### YOUR INSTRUCTIONS
Reproduce the listing lines starting at the one that contains "Given: Click the" and ending after the one that contains "Action: 444,87", keeping every character unchanged.

Item coordinate data
▽
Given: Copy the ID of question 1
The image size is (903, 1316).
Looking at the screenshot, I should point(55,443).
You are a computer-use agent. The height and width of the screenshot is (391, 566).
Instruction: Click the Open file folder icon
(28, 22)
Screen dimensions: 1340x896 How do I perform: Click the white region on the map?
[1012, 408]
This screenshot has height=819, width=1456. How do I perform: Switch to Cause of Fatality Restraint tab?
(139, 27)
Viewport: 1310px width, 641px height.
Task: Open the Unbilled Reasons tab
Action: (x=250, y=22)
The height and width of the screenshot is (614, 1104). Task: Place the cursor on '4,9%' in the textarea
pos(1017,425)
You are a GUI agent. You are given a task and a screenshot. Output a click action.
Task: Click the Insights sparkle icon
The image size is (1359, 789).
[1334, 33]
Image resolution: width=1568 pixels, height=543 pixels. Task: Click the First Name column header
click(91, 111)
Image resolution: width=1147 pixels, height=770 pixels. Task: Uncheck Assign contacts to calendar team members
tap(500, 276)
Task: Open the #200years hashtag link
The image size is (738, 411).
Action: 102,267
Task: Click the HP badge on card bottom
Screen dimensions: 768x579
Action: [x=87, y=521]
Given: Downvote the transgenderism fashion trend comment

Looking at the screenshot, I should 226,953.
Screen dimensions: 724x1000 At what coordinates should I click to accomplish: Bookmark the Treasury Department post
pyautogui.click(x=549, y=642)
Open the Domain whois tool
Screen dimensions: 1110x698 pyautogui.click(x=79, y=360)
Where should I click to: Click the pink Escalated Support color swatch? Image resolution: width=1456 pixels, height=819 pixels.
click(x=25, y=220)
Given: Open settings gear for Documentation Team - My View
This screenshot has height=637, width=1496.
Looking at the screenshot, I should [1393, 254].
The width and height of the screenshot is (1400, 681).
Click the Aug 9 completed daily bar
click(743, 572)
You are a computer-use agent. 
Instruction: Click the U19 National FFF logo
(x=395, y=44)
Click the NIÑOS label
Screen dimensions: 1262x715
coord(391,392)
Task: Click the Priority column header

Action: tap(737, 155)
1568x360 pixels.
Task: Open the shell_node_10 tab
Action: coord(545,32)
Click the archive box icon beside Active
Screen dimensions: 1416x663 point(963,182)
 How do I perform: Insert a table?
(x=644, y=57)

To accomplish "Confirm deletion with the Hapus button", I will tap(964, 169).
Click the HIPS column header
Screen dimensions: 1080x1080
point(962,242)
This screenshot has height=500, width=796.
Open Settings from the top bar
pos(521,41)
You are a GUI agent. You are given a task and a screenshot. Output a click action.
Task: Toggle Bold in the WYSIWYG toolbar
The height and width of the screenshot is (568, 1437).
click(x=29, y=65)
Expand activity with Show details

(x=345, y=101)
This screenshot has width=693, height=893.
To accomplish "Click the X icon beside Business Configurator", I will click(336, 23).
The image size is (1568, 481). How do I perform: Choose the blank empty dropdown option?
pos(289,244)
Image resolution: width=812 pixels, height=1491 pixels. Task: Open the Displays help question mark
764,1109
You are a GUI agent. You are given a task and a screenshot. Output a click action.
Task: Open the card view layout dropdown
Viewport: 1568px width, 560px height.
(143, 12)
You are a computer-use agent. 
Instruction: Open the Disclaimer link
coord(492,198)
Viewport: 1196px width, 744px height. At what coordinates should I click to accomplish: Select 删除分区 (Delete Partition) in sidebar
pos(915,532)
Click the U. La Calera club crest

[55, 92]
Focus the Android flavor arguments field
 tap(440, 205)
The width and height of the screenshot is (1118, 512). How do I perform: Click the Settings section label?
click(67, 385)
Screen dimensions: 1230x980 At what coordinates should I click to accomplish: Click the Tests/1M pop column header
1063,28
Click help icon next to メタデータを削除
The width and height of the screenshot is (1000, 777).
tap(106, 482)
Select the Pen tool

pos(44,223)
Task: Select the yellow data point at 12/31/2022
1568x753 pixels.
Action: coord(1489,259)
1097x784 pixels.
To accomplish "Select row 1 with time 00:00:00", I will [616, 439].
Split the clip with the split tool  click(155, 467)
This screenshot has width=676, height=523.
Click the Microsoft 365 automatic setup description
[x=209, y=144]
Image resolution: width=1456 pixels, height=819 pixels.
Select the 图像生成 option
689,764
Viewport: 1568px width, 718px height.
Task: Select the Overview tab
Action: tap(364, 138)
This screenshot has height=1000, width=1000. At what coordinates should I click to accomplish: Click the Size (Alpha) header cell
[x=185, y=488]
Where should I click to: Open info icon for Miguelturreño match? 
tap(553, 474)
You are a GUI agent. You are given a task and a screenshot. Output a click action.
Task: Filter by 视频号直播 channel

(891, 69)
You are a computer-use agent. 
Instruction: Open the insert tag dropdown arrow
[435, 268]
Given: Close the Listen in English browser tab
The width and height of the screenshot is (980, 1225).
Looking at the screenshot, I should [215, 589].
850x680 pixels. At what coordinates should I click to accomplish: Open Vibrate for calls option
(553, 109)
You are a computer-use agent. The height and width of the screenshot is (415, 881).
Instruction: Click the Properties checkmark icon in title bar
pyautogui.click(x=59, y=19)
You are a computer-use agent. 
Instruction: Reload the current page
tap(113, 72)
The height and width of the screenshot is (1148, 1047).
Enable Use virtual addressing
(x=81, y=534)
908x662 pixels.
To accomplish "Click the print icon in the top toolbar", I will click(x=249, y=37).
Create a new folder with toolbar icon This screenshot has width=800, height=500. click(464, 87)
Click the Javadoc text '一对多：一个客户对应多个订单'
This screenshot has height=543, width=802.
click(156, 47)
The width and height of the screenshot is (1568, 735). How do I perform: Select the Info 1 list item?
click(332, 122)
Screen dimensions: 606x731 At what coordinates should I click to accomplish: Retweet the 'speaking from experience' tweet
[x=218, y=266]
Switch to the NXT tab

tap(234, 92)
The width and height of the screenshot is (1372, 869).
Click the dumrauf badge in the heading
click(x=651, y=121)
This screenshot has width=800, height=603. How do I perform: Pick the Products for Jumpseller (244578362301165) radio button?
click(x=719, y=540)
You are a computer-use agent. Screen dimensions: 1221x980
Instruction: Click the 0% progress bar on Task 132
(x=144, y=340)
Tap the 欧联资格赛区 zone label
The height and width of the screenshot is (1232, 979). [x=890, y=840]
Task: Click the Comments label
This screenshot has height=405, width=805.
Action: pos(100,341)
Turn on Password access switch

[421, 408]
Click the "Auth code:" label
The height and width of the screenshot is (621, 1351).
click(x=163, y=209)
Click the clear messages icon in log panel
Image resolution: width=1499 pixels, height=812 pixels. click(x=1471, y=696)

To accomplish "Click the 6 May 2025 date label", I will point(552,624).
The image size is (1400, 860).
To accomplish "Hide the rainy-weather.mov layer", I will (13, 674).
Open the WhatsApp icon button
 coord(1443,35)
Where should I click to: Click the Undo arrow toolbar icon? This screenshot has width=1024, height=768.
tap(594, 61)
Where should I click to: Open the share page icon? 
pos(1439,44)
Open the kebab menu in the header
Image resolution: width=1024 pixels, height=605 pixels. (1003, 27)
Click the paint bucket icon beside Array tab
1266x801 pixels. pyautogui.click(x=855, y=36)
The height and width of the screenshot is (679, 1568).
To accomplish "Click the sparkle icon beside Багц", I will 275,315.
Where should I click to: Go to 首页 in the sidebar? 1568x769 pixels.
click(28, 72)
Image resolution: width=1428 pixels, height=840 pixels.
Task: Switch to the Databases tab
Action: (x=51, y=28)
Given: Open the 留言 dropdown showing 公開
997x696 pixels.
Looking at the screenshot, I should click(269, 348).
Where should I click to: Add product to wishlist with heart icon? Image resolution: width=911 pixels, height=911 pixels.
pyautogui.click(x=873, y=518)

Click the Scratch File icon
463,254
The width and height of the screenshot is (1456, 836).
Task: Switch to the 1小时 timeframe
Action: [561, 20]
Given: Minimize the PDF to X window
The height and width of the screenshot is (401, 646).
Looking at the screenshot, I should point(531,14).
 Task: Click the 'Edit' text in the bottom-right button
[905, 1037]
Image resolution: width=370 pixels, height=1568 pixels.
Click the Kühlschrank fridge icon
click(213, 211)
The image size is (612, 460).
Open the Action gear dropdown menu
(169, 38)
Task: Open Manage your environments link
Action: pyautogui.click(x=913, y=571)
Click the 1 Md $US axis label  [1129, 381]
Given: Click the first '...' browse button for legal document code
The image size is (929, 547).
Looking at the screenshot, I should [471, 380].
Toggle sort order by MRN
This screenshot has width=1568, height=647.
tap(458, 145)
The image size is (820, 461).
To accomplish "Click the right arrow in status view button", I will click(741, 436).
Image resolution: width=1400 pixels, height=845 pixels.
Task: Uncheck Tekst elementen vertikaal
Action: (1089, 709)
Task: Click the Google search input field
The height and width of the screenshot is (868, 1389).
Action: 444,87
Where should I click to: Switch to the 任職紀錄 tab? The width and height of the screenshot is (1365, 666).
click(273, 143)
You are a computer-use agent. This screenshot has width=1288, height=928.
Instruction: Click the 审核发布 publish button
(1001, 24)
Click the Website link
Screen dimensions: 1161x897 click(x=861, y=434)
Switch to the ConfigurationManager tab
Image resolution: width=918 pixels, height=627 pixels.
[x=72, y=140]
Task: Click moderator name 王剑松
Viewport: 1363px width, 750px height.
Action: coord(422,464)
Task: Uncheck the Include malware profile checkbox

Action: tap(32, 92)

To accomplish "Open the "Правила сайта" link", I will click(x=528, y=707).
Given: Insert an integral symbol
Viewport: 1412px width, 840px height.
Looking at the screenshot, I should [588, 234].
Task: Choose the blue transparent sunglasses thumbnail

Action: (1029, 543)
△
### TASK OUTPUT
Given: Click the first '...' browse button for legal document code
The image size is (929, 547).
Looking at the screenshot, I should [471, 380].
Toggle sort order by MRN
This screenshot has width=1568, height=647.
tap(458, 145)
The image size is (820, 461).
To accomplish "Click the right arrow in status view button", I will click(741, 436).
Image resolution: width=1400 pixels, height=845 pixels.
Task: Uncheck Tekst elementen vertikaal
Action: (1089, 709)
Task: Click the Google search input field
The height and width of the screenshot is (868, 1389).
Action: 444,87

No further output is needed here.